__HOW TO COMPLETE THIS TASK__
The answer must be the full listing, repeated word for word.

__RAW DATA__

◇ ◇ ◇

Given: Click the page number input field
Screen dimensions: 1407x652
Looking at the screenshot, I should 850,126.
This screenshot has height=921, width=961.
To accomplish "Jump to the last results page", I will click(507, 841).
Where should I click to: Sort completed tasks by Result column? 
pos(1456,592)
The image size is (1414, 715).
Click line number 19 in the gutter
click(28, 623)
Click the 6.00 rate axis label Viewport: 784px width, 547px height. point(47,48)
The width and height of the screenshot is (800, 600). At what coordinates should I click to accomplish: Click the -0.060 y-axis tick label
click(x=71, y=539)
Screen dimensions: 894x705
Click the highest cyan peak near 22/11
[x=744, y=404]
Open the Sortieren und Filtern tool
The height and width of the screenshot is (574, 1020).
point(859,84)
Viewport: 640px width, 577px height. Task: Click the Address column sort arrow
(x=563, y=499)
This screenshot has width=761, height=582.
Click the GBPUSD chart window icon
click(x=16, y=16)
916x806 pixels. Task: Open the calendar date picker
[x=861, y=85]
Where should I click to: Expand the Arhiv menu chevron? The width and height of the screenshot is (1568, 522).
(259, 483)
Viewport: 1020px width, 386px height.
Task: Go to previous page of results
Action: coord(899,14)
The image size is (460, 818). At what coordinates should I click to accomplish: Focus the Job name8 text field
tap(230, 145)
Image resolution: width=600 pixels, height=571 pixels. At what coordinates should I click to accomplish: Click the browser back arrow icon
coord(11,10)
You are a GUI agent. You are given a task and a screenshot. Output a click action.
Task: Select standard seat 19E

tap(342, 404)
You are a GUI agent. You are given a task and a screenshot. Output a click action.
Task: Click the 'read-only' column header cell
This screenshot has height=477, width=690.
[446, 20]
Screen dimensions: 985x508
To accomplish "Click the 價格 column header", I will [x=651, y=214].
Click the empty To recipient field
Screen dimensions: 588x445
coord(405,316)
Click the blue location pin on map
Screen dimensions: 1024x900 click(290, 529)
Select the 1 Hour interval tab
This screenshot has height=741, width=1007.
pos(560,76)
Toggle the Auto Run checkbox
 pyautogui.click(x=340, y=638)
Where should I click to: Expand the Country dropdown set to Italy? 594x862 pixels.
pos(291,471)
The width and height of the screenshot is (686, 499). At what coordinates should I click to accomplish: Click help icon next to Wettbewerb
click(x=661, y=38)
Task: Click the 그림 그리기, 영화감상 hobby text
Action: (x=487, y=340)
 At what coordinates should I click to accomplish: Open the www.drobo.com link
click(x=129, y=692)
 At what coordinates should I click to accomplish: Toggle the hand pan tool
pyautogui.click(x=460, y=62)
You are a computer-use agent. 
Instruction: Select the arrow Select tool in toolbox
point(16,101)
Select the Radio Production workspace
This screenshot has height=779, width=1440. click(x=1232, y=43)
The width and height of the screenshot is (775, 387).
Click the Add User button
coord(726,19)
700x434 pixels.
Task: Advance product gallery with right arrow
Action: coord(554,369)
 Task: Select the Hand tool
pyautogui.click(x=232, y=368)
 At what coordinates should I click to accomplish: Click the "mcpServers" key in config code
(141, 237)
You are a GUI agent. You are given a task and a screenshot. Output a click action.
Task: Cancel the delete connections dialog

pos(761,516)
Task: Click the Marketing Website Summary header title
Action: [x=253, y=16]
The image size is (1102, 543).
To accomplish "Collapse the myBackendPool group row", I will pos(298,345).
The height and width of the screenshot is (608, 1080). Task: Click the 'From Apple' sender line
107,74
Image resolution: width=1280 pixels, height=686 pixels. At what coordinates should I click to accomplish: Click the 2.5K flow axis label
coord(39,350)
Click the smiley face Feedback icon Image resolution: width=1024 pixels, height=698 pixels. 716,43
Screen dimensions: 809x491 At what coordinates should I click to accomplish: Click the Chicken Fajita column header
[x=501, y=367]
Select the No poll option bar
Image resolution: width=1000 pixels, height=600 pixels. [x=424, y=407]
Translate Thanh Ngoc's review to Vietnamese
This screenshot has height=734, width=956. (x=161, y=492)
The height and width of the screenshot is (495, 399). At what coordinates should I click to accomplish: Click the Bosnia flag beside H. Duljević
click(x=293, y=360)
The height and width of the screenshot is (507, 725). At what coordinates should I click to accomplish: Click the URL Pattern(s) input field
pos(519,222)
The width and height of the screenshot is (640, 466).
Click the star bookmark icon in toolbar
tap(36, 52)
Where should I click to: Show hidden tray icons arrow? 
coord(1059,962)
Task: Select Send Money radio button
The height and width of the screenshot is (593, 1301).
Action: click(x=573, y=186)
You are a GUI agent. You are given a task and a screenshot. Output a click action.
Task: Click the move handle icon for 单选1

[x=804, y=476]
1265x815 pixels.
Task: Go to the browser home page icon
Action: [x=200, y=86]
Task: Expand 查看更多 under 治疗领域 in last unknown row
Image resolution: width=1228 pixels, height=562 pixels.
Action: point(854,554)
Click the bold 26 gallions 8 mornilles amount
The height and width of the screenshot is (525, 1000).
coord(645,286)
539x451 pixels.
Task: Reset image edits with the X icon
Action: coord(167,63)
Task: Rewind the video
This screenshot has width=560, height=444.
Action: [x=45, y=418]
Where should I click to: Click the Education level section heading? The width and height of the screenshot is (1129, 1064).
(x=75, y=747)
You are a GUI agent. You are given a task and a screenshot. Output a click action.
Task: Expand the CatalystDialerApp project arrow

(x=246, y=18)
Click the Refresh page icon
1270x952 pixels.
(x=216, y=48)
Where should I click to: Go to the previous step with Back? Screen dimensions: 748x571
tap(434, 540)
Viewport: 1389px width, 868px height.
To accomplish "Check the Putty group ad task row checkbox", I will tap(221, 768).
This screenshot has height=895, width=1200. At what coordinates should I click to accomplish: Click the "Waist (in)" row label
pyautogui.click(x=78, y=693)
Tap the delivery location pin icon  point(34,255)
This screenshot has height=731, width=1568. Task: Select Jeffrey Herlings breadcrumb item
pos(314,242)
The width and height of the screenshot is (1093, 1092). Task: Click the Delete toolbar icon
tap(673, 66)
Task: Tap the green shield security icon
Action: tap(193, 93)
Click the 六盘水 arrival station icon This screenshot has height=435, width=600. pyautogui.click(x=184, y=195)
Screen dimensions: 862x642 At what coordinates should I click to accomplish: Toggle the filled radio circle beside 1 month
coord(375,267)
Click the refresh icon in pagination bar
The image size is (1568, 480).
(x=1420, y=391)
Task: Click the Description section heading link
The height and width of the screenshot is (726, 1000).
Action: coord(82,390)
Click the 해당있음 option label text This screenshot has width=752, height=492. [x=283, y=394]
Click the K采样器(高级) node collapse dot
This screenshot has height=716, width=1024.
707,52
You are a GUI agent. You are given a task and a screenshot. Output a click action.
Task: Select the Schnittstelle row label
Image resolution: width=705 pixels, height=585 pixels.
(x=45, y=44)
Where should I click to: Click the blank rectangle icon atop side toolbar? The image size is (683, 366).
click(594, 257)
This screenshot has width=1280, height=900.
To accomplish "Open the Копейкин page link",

◇ ◇ ◇

__RESULT__
Given: Click the page number input field
Screen dimensions: 1407x652
Looking at the screenshot, I should 850,126.
This screenshot has height=921, width=961.
To accomplish "Jump to the last results page", I will click(507, 841).
Where should I click to: Sort completed tasks by Result column? 
pos(1456,592)
The image size is (1414, 715).
Click line number 19 in the gutter
click(28, 623)
Click the 6.00 rate axis label Viewport: 784px width, 547px height. point(47,48)
The width and height of the screenshot is (800, 600). At what coordinates should I click to accomplish: Click the -0.060 y-axis tick label
click(x=71, y=539)
Screen dimensions: 894x705
Click the highest cyan peak near 22/11
[x=744, y=404]
Open the Sortieren und Filtern tool
The height and width of the screenshot is (574, 1020).
point(859,84)
Viewport: 640px width, 577px height. Task: Click the Address column sort arrow
(x=563, y=499)
This screenshot has width=761, height=582.
Click the GBPUSD chart window icon
click(x=16, y=16)
916x806 pixels. Task: Open the calendar date picker
[x=861, y=85]
Where should I click to: Expand the Arhiv menu chevron? The width and height of the screenshot is (1568, 522).
(259, 483)
Viewport: 1020px width, 386px height.
Task: Go to previous page of results
Action: coord(899,14)
The image size is (460, 818). At what coordinates should I click to accomplish: Focus the Job name8 text field
tap(230, 145)
Image resolution: width=600 pixels, height=571 pixels. At what coordinates should I click to accomplish: Click the browser back arrow icon
coord(11,10)
You are a GUI agent. You are given a task and a screenshot. Output a click action.
Task: Select standard seat 19E

tap(342, 404)
You are a GUI agent. You are given a task and a screenshot. Output a click action.
Task: Click the 'read-only' column header cell
This screenshot has height=477, width=690.
[446, 20]
Screen dimensions: 985x508
To accomplish "Click the 價格 column header", I will [x=651, y=214].
Click the empty To recipient field
Screen dimensions: 588x445
coord(405,316)
Click the blue location pin on map
Screen dimensions: 1024x900 click(290, 529)
Select the 1 Hour interval tab
This screenshot has height=741, width=1007.
pos(560,76)
Toggle the Auto Run checkbox
 pyautogui.click(x=340, y=638)
Where should I click to: Expand the Country dropdown set to Italy? 594x862 pixels.
pos(291,471)
The width and height of the screenshot is (686, 499). At what coordinates should I click to accomplish: Click help icon next to Wettbewerb
click(x=661, y=38)
Task: Click the 그림 그리기, 영화감상 hobby text
Action: (x=487, y=340)
 At what coordinates should I click to accomplish: Open the www.drobo.com link
click(x=129, y=692)
 At what coordinates should I click to accomplish: Toggle the hand pan tool
pyautogui.click(x=460, y=62)
You are a computer-use agent. 
Instruction: Select the arrow Select tool in toolbox
point(16,101)
Select the Radio Production workspace
This screenshot has height=779, width=1440. click(x=1232, y=43)
The width and height of the screenshot is (775, 387).
Click the Add User button
coord(726,19)
700x434 pixels.
Task: Advance product gallery with right arrow
Action: coord(554,369)
 Task: Select the Hand tool
pyautogui.click(x=232, y=368)
 At what coordinates should I click to accomplish: Click the "mcpServers" key in config code
(141, 237)
You are a GUI agent. You are given a task and a screenshot. Output a click action.
Task: Cancel the delete connections dialog

pos(761,516)
Task: Click the Marketing Website Summary header title
Action: [x=253, y=16]
The image size is (1102, 543).
To accomplish "Collapse the myBackendPool group row", I will pos(298,345).
The height and width of the screenshot is (608, 1080). Task: Click the 'From Apple' sender line
107,74
Image resolution: width=1280 pixels, height=686 pixels. At what coordinates should I click to accomplish: Click the 2.5K flow axis label
coord(39,350)
Click the smiley face Feedback icon Image resolution: width=1024 pixels, height=698 pixels. 716,43
Screen dimensions: 809x491 At what coordinates should I click to accomplish: Click the Chicken Fajita column header
[x=501, y=367]
Select the No poll option bar
Image resolution: width=1000 pixels, height=600 pixels. [x=424, y=407]
Translate Thanh Ngoc's review to Vietnamese
This screenshot has height=734, width=956. (x=161, y=492)
The height and width of the screenshot is (495, 399). At what coordinates should I click to accomplish: Click the Bosnia flag beside H. Duljević
click(x=293, y=360)
The height and width of the screenshot is (507, 725). At what coordinates should I click to accomplish: Click the URL Pattern(s) input field
pos(519,222)
The width and height of the screenshot is (640, 466).
Click the star bookmark icon in toolbar
tap(36, 52)
Where should I click to: Show hidden tray icons arrow? 
coord(1059,962)
Task: Select Send Money radio button
The height and width of the screenshot is (593, 1301).
Action: click(x=573, y=186)
You are a GUI agent. You are given a task and a screenshot. Output a click action.
Task: Click the move handle icon for 单选1

[x=804, y=476]
1265x815 pixels.
Task: Go to the browser home page icon
Action: [x=200, y=86]
Task: Expand 查看更多 under 治疗领域 in last unknown row
Image resolution: width=1228 pixels, height=562 pixels.
Action: point(854,554)
Click the bold 26 gallions 8 mornilles amount
The height and width of the screenshot is (525, 1000).
coord(645,286)
539x451 pixels.
Task: Reset image edits with the X icon
Action: coord(167,63)
Task: Rewind the video
This screenshot has width=560, height=444.
Action: [x=45, y=418]
Where should I click to: Click the Education level section heading? The width and height of the screenshot is (1129, 1064).
(x=75, y=747)
You are a GUI agent. You are given a task and a screenshot. Output a click action.
Task: Expand the CatalystDialerApp project arrow

(x=246, y=18)
Click the Refresh page icon
1270x952 pixels.
(x=216, y=48)
Where should I click to: Go to the previous step with Back? Screen dimensions: 748x571
tap(434, 540)
Viewport: 1389px width, 868px height.
To accomplish "Check the Putty group ad task row checkbox", I will tap(221, 768).
This screenshot has height=895, width=1200. At what coordinates should I click to accomplish: Click the "Waist (in)" row label
pyautogui.click(x=78, y=693)
Tap the delivery location pin icon  point(34,255)
This screenshot has height=731, width=1568. Task: Select Jeffrey Herlings breadcrumb item
pos(314,242)
The width and height of the screenshot is (1093, 1092). Task: Click the Delete toolbar icon
tap(673, 66)
Task: Tap the green shield security icon
Action: tap(193, 93)
Click the 六盘水 arrival station icon This screenshot has height=435, width=600. pyautogui.click(x=184, y=195)
Screen dimensions: 862x642 At what coordinates should I click to accomplish: Toggle the filled radio circle beside 1 month
coord(375,267)
Click the refresh icon in pagination bar
The image size is (1568, 480).
(x=1420, y=391)
Task: Click the Description section heading link
The height and width of the screenshot is (726, 1000).
Action: coord(82,390)
Click the 해당있음 option label text This screenshot has width=752, height=492. [x=283, y=394]
Click the K采样器(高级) node collapse dot
This screenshot has height=716, width=1024.
707,52
You are a GUI agent. You are given a task and a screenshot. Output a click action.
Task: Select the Schnittstelle row label
Image resolution: width=705 pixels, height=585 pixels.
(x=45, y=44)
Where should I click to: Click the blank rectangle icon atop side toolbar? The image size is (683, 366).
click(594, 257)
This screenshot has width=1280, height=900.
To accomplish "Open the Копейкин page link",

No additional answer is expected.